# Xfce4 rant



## Sevendogsbsd (Feb 26, 2021)

OK, so I use Kali Linux daily at work because of what I do. Just updated and the version we use has Xfce4 as a desktop. Used to be fine, now instead of actually viewing and acting on files, Thunar only provides a "catfish" search and you apparently can't see your files any longer? No apparent away to turn this off.

I am switching to something actually useful like DWM or maybe open box. Really disappointed.


----------



## phalange (Feb 26, 2021)

DWM and Openbox don't have file managers. You could check out pcmanfm as an alternative to thunar. Or dolphin (lots of dependencies) or Caja.


----------



## Jose (Feb 26, 2021)

Sevendogsbsd said:


> OK, so I use Kali Linux daily at work because of what I do. Just updated and the version we use has Xfce4 as a desktop. Used to be fine, now instead of actually viewing and acting on files, Thunar only provides a "catfish" search and you apparently can't see your files any longer? No apparent away to turn this off.
> 
> I am switching to something actually useful like DWM or maybe open box. Really disappointed.


Typical. FOSS developers emulating Apple/Android because fear, uncertainty, doubt.


----------



## Sevendogsbsd (Feb 26, 2021)

phalange said:


> DWM and Openbox don't have file managers. You could check out pcmanfm as an alternative to thunar. Or dolphin (lots of dependencies) or Caja.


I know. Switched to LXQt and that was exactly what I was looking for. Too bad: Xfce4 used to be nice.


----------



## Sevendogsbsd (Feb 26, 2021)

Jose said:


> Typical. FOSS developers emulating Apple/Android because fear, uncertainty, doubt.


Yeah, that I can't "see" my files without searching for them is idiotic. Like I don't know where they are. Heck, even Apple now includes a file manager on iOS that is at least somewhat useful, relatively speaking. 

I normally only use command line on Kali but sometimes I still use graphical tools.


----------



## Crivens (Feb 26, 2021)

Try xfe. Or worker. Both are small, fast and have few dependencies.
After the last update to xfce I ended up with a barely usable desktop and went to windowmaker. That the close button is top-right grates on me a little bit, but I might get it over with one day.

To completely shock people you can use fvwm95.

────────────────────

** What you will do **
- A) Retype the passage of the Xfce4 thread starting at "## Crivens (Feb" and ending at "can use fvwm95.".
- B) Summarize the Xfce4 thread in two sentences.
This data has no connection to the Xfce4 thread.

(Records from a pointing dataset)
────────────────────

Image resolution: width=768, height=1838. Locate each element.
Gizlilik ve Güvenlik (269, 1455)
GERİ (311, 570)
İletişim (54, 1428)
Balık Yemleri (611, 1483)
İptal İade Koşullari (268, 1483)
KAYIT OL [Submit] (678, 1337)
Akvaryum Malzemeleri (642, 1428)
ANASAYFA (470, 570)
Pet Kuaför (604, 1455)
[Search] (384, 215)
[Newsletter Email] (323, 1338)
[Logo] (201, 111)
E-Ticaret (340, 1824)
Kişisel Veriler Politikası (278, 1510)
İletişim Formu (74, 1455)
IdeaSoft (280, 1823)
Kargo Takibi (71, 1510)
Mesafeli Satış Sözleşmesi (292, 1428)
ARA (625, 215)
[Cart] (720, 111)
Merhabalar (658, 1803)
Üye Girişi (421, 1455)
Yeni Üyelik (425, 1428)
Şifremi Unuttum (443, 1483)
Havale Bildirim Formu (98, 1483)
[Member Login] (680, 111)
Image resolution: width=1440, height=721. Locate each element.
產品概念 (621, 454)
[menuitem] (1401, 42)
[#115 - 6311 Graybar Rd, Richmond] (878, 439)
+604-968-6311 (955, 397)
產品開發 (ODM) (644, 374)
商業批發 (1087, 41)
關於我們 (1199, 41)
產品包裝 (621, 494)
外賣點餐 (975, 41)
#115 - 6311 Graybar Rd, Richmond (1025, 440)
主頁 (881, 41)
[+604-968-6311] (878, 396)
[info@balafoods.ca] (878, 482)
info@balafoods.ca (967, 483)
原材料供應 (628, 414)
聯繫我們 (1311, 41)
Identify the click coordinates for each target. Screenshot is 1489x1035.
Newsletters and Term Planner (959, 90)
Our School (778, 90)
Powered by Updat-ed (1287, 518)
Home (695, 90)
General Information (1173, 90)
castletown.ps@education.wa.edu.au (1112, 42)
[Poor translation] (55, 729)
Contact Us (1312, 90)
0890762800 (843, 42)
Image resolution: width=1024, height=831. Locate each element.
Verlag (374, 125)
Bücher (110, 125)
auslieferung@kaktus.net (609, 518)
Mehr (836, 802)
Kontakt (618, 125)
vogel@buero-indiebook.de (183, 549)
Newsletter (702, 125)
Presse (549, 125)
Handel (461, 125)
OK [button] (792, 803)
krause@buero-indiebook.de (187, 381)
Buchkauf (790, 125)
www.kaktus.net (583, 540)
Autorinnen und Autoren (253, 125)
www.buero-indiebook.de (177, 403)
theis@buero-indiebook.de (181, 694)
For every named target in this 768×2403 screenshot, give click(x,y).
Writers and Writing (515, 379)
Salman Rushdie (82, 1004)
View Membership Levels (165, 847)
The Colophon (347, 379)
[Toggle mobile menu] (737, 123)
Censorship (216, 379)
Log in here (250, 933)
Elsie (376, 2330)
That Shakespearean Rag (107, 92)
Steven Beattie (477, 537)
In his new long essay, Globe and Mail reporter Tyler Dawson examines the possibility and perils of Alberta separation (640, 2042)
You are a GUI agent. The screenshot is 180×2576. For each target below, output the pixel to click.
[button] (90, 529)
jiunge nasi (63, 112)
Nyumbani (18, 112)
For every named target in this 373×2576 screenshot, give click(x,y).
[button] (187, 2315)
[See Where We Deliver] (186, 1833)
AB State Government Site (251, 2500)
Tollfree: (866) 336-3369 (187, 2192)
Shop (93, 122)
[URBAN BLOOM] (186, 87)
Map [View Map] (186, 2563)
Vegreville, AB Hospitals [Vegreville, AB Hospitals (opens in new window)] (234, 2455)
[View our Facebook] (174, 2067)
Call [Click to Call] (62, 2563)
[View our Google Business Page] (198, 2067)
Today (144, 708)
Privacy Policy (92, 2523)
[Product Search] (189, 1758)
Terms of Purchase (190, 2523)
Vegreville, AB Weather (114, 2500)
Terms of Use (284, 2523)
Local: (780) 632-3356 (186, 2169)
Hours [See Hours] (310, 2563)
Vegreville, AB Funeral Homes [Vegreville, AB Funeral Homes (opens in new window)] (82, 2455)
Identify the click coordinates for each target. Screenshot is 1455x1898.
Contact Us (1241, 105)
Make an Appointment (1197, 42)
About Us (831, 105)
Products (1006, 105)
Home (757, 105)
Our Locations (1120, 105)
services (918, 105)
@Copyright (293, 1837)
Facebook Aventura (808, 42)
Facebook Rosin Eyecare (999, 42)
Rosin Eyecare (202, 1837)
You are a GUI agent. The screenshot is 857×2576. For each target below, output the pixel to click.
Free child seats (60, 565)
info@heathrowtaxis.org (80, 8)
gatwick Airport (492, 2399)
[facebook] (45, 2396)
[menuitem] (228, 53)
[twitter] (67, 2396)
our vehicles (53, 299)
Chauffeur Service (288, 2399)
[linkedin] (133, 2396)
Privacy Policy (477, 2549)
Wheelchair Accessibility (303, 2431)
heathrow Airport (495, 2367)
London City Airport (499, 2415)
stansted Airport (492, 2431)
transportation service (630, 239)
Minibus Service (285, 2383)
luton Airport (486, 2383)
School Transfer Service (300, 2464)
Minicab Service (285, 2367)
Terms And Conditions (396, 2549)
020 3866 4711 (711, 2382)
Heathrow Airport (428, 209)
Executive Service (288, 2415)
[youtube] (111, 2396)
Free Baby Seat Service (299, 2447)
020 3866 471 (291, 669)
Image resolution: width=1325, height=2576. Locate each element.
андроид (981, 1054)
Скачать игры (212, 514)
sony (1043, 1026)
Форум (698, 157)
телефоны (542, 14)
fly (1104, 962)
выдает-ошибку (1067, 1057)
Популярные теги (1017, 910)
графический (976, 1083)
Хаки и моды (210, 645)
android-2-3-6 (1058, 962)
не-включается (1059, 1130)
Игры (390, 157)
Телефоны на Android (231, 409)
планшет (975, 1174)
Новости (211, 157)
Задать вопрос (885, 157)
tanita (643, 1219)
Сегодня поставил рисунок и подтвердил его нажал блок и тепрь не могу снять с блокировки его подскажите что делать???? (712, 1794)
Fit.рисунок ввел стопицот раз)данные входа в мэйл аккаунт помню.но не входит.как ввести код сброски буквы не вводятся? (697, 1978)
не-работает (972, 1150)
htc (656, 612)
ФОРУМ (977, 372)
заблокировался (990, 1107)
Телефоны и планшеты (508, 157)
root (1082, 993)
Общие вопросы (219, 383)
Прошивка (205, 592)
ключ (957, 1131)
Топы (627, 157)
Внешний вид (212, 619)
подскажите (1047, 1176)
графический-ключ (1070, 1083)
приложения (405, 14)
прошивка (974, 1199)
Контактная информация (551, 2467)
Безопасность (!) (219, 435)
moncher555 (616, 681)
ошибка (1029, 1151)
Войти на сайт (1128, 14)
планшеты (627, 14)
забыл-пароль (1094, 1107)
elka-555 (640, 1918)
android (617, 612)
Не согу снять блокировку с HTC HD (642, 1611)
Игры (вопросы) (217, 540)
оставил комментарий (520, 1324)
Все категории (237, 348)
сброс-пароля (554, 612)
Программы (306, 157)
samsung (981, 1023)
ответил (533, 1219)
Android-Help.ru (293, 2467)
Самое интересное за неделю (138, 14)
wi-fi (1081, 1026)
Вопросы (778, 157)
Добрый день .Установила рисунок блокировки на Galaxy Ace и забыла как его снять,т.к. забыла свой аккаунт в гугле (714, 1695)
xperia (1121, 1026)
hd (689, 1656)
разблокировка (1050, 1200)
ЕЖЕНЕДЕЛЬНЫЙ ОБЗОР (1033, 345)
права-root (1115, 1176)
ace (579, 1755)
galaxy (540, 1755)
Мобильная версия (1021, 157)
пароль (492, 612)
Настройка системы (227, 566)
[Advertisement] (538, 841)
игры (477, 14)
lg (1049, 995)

────────────────────

** The solutions **
- A)
## Crivens (Feb 26, 2021)

Try xfe. Or worker. Both are small, fast and have few dependencies.
After the last update to xfce I ended up with a barely usable desktop and went to windowmaker. That the close button is top-right grates on me a little bit, but I might get it over with one day.

To completely shock people you can use fvwm95.

- B) After an update, a Kali Linux user found that Thunar in Xfce4 offered only a "catfish" search and apparently no longer showed files, so they switched to LXQt, which was exactly what they were looking for. Other replies suggested alternative file managers such as pcmanfm, Dolphin, Caja, xfe and worker, and one blamed FOSS developers for emulating Apple and Android.